If the DUT is equipped with masking countermeasures, all communication between Control and Target (and preferably with the PC as well) should be in a shared form. This prevents the unshared data, e.g., INPUT, from appearing in Control and Target. Otherwise, the leakage associated to the input itself would cause, e.g., a non-specific t-test to report an exploitable leakage regardless of the robustness of the DUT. In hardware platforms such a shared communication is essential due to the static leakage as well [15]. For instance, in a second-order masking scheme (where variables are represented by three shares) INPUT should be a 3-share value \((\mathtt{INPUT }^1,\mathtt{INPUT }^2,\mathtt{INPUT }^3)\), and respectively \(in_{i+1}=(in_{i+1}^1,in_{i+1}^2,in_{i+1}^3)\). In such a case, a non-specific t-test (including semi-fixed vs. random) should be handled as

$$\begin{aligned} in_{i+1}~=\;&f(\mathtt{INPUT },~out_i,~random)\\ =\;&\left\{ \begin{array}{l l} (\mathtt{INPUT }^1 \oplus r^1, \mathtt{INPUT }^2 \oplus r^2, \mathtt{INPUT }^3 \oplus r^1 \oplus r^2) &{} \quad \text {if } random_{bit} \text { is } 0\\ (r^1,r^2,r^3) &{} \quad \text {if } random_{bit} \text { is } 1 \end{array} \right. , \end{aligned}$$

with \(r^1\) as a short notation of \(random^1\). In other words, the fixed input should be freshly remasked before being sent to the DUT. Consequently, the last output \((out^1_N,out^2_N,out^3_N)\) is also sent in a shared form to the PC.
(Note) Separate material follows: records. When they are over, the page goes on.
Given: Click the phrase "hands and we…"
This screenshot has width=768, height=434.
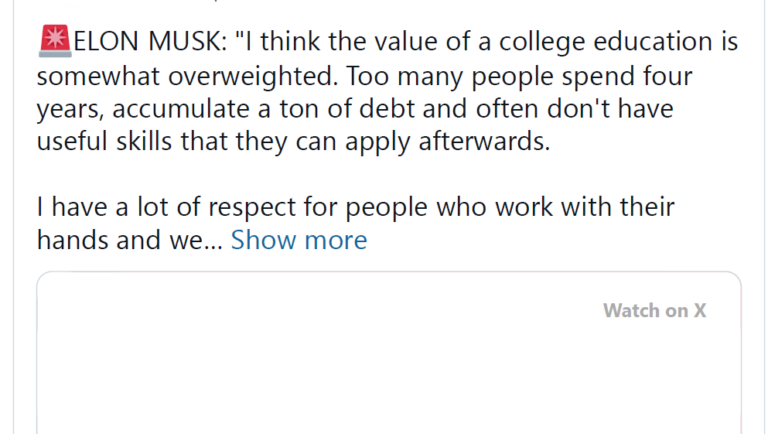Looking at the screenshot, I should coord(130,240).
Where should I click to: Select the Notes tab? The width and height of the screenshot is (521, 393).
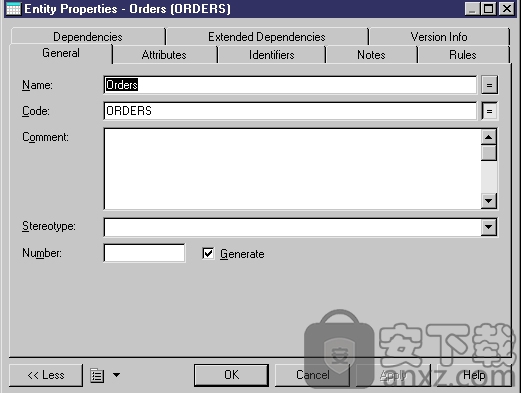coord(371,55)
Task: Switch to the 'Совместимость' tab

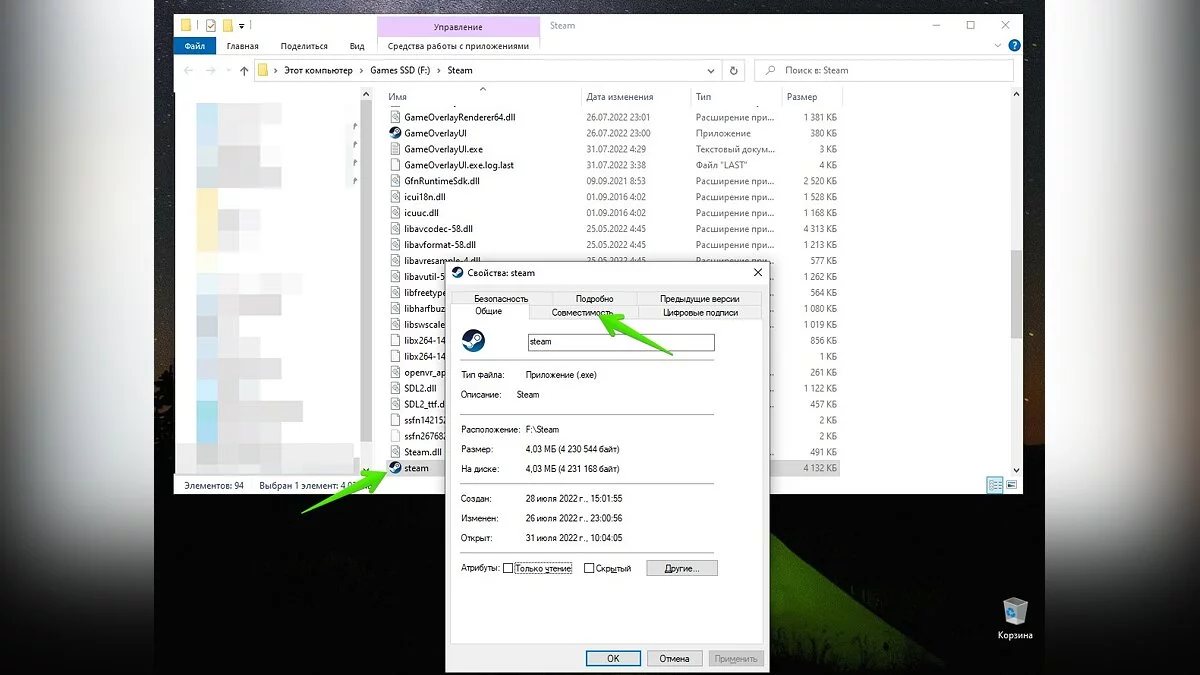Action: pyautogui.click(x=581, y=312)
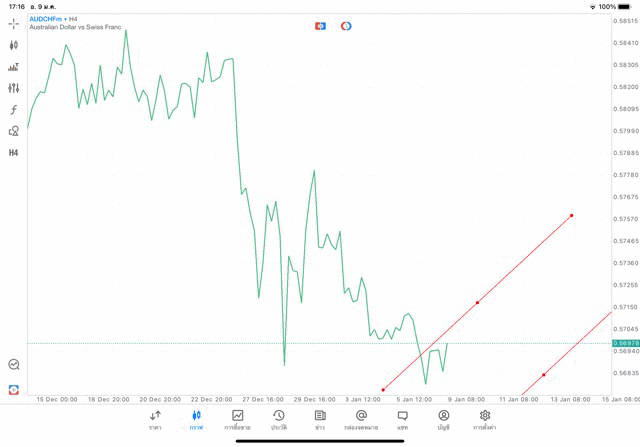Tap the red-blue trade panel icon
The height and width of the screenshot is (447, 640).
(320, 26)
In general we suggest to apply the tests with the following settings:

  • non-specific t-test (fixed vs. random): with shared communication between the parties, if the DUT is equipped with masking.
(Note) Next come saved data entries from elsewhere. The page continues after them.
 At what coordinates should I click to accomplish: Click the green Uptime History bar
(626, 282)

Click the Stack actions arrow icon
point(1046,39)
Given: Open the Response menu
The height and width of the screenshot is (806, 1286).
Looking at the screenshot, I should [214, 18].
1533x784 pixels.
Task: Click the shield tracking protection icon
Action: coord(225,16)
  • non-specific t-test (semi-fixed vs. random): without shared communication, if the DUT is equipped with hiding techniques.

  • specific t-tests: with the goal of identifying a suitable intermediate value for a key-recovery attack, if the DUT is not equipped with any countermeasures or failed in former non-specific tests. In this case, a shared communication is preferable if the DUT is equipped with masking.
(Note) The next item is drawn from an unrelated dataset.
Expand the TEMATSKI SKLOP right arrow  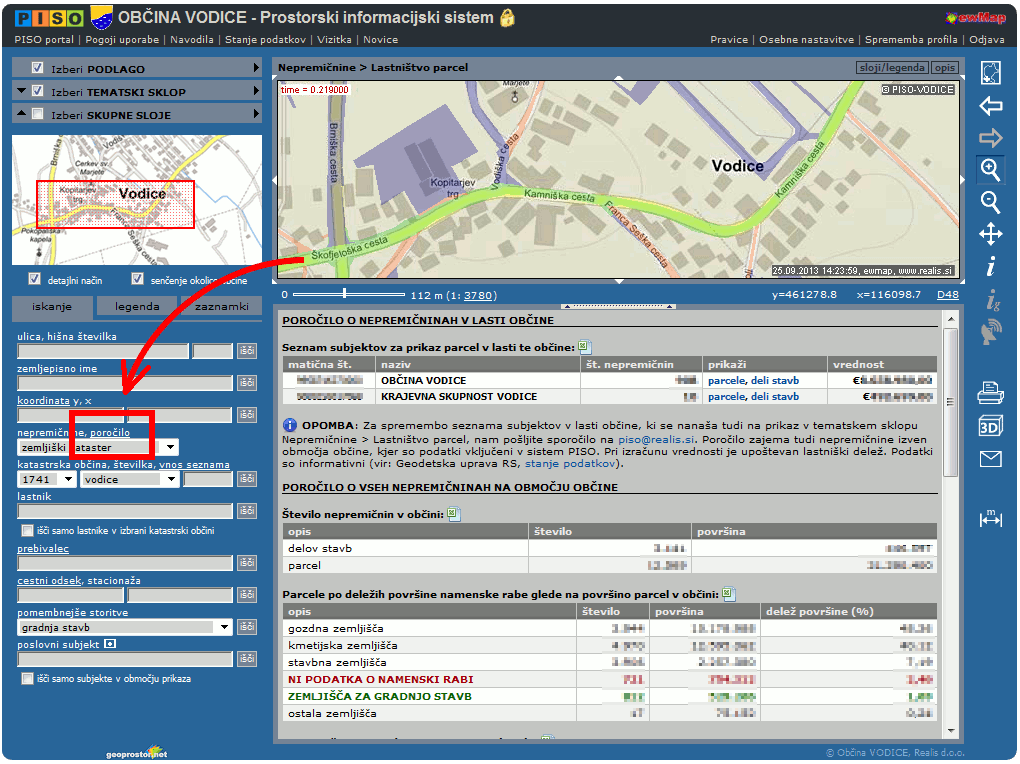tap(257, 91)

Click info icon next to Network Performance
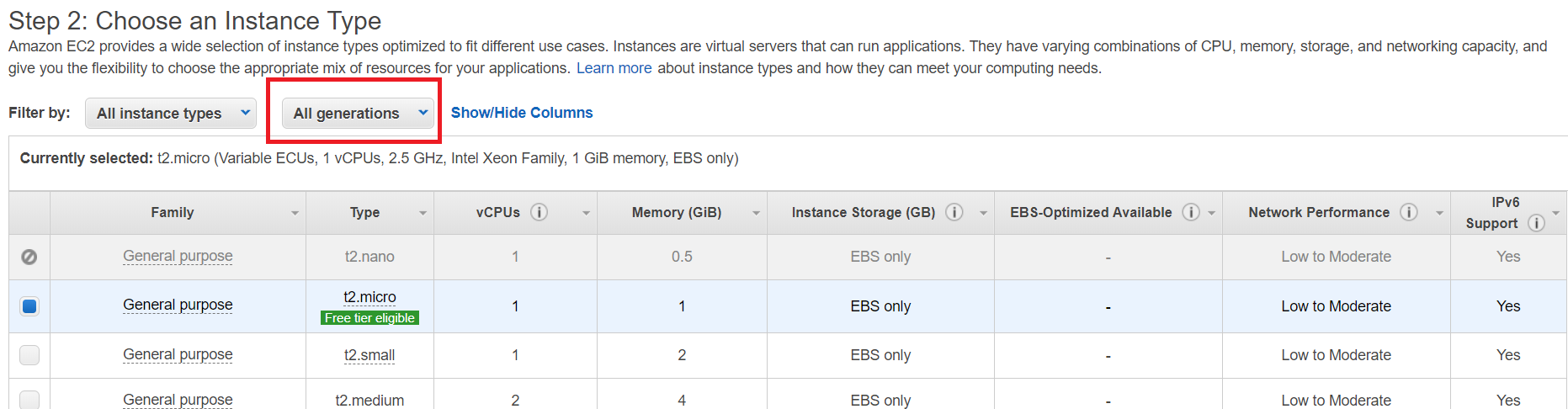tap(1409, 212)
We also provided two practical case studies, one based on an Atmel microcontroller platform (the DPA contest v4.2 [25]) and the other one by means of an FPGA-based platform (SAKURA-G [1]), which are given in details in the extended version of this article [22].

7 Conclusions

Security evaluations using Welch’s t-test have become popular in recent years. In this paper we have extended the theoretical foundations and guidelines regarding the leakage assessment introduced in [9]. In particular we have given more detailed instructions how the test can be applied in a higher-order setting. In this context, problems that can occur during the computation of this test vector have been highlighted. We have proposed solutions to perform the t-test efficiently and accurately at any order and any variate. In addition, we have discussed and given guidelines for an optimized measurement setup which allows high measurement rate and avoids faulty evaluations. As a future work, the presented robust incremental approach can be extended to correlation-based evaluation schemes.